Yapılacak işler ::
1. Beşiktaş stadının altındaki altın iddiasını konu alan yazıyı iki cümleyle özetleyin.
2. Beşiktaş stadının altındaki altın iddiasını konu alan yazıda "Beşiktaş’ın stadı ise" ifadesiyle başlayıp "doldurulup ıslah edilmiş." ifadesine kadar devam eden bölümü aynen yazın.

Beşiktaş stadının altında 5 ton altın mı çıktı? Kamyon dolusu altınları kim aldı? Şerafettin Tilki büyük dedikoduyu ortaya çıkardı

Posted by

Altın..

Simgesi bile AU

Abooo der gibi.

Dudak uçuklatıyor sanki..

Öylesine değerli bir element ki.. Hangi halde bulunur ise bulunsun, fark etmiyor.

Yok canım. Gram ne kadar, çeyrek mi alayım, yarım mı.. Yoksa tam Ata mı gibi konulara girmeyeceğim.

Onlar ekonomistlerin işi..

Altının futbol ayağını aralayalım.

Ülkemize onca stat yapıldı. Bunca masraflar edildi. Şu an stat konusunda Almanya’nın ardından, en iyisi durumdayız.

Bu net.

İstanbul, Kocaeli, Sakarya, Samsun, Giresun, Trabzon, Rize, Urfa, Antalya, Ankara, Konya, İzmir, Bursa, Eskişehir, Antep, Mersin bir çırpıda aklımıza gelenler..

Hepsi yepyeni. Gıcır, gıcır..

Beşiktaş’ın stadı ise anlatacağım konuda eşi benzeri yok.

Yer yüzünde tek.

Konuyu bilen çok az.

Bana anlatılanlar eğer ‘hikaye’ değil ise ki, büyük ihtimalle değil. Bambaşka gündem olacak..

Dolmabahçe. Adı üstünde dolgu alanı. Rivayete göre; Fatih Sultan Mehmet’in gemileri karaya çıkardığı mini körfez.

Zaman içinde bataklık sinek yuvası haline gelince doldurulup ıslah edilmiş.

Stadın tam altına denk gelen bir tünel mevcut.

Bilmeyen yoktur.

Stat inşaatı esnasında kanala inilip ilerleniyor.

Havasızlık, tuhaf sesler, yankılanıp sızan su korku endişe yaratıyor.

Tünelin sonuna gidilemeyen geri dönülüyor.

Merak ya. Tünelin içinde ‘hazine’ aranıyor.

Almanya’dan özel aletler getiriliyor.

Uzatmayalım..

Yer altından beklenen haber geliyor.

Kamyonla altın varrrr.

Bir şüphedir gidiyor. Renk benzerliği olmasın.

Ne yapsak etsek diye düşünülüyor.

Karar çıkıyor.

Bu işlemden anlayan, güvenilir uzman bulunuyor. Alınan örnekler makinaya sokuluyor.

Heyecanlı bekleyiş başlıyor. Saatler duruyor sanki..

Sonuç: Saf altın..

Hem de söylendiği gibi kamyonla.

Ne olacak şimdi.

Herkes payına düşeni alıyor.

Fazlası ile.

Kimi 11 kilo. Kimi 25-30..

Altın bu altın.

Öyle boru değil yani(!)

Ya gerisi ne olacak.

En tepedekiler ile temasa geçiliyor.

Geri kalan kısım özel bir yata aktarılıyor.

Veri kayıtları ::
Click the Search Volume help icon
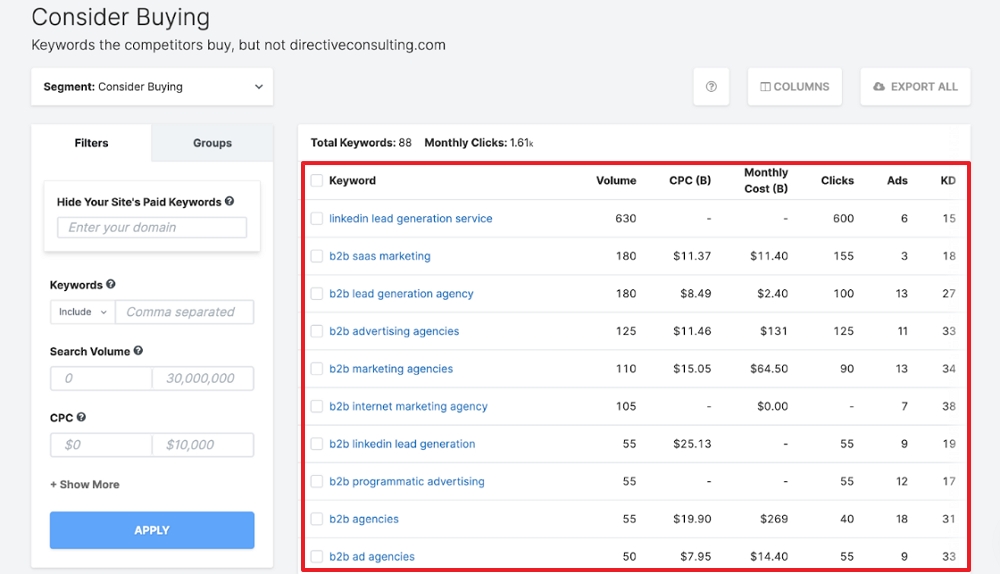1000x574 pixels. coord(138,351)
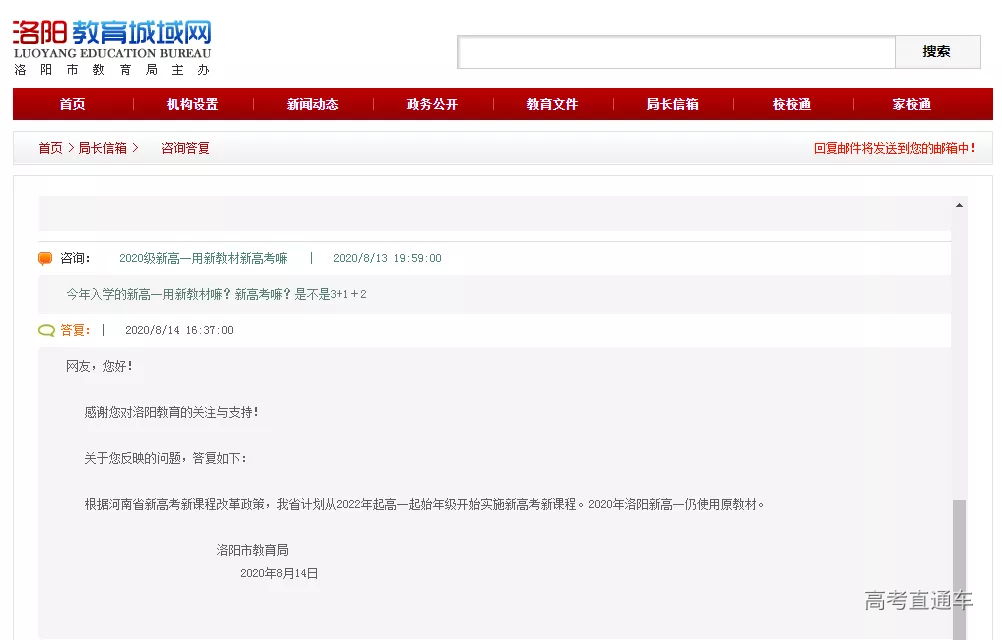Click the 首页 breadcrumb link
Screen dimensions: 1002x640
pyautogui.click(x=50, y=148)
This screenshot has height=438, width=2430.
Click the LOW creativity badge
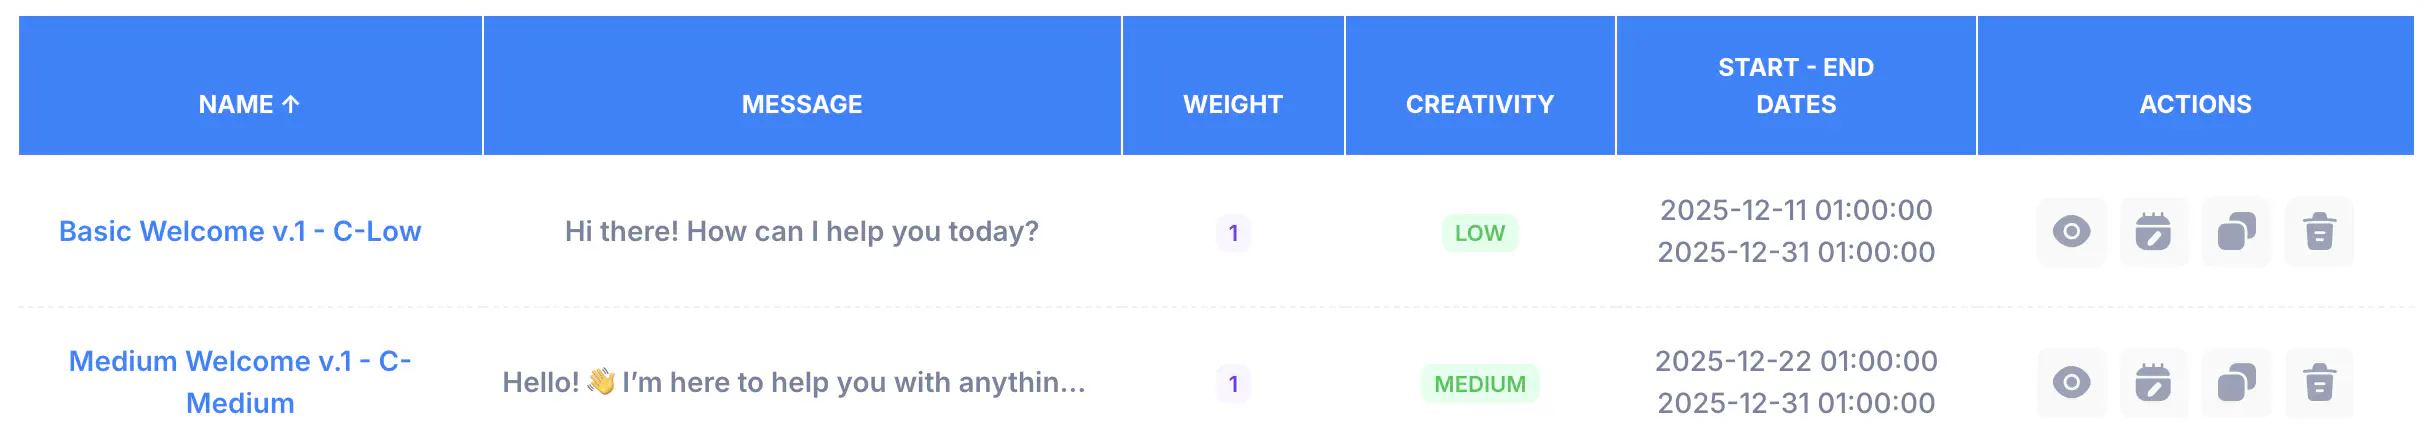point(1480,233)
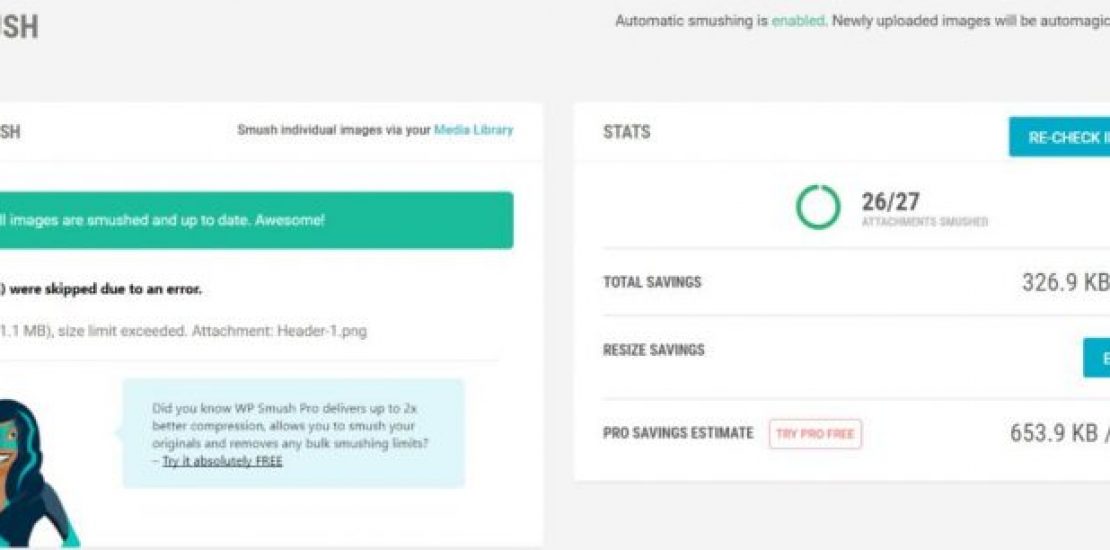
Task: Click the 26/27 attachments smushed count
Action: [x=890, y=203]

Görevlere göre yanıtlar ::
1. Yazıya göre stat inşaatı sırasında stadın tam altına denk gelen tünelde hazine aranmış, Almanya'dan özel aletler getirilmiş ve yer altından kamyon dolusu altın bulunduğu haberi gelmiştir. Alınan örneklerin saf altın çıktığı, herkesin payına düşeni fazlasıyla aldığı ve geri kalan kısmın özel bir yata aktarıldığı ileri sürülmektedir.

2.
Beşiktaş’ın stadı ise anlatacağım konuda eşi benzeri yok.

Yer yüzünde tek.

Konuyu bilen çok az.

Bana anlatılanlar eğer ‘hikaye’ değil ise ki, büyük ihtimalle değil. Bambaşka gündem olacak..

Dolmabahçe. Adı üstünde dolgu alanı. Rivayete göre; Fatih Sultan Mehmet’in gemileri karaya çıkardığı mini körfez.

Zaman içinde bataklık sinek yuvası haline gelince doldurulup ıslah edilmiş.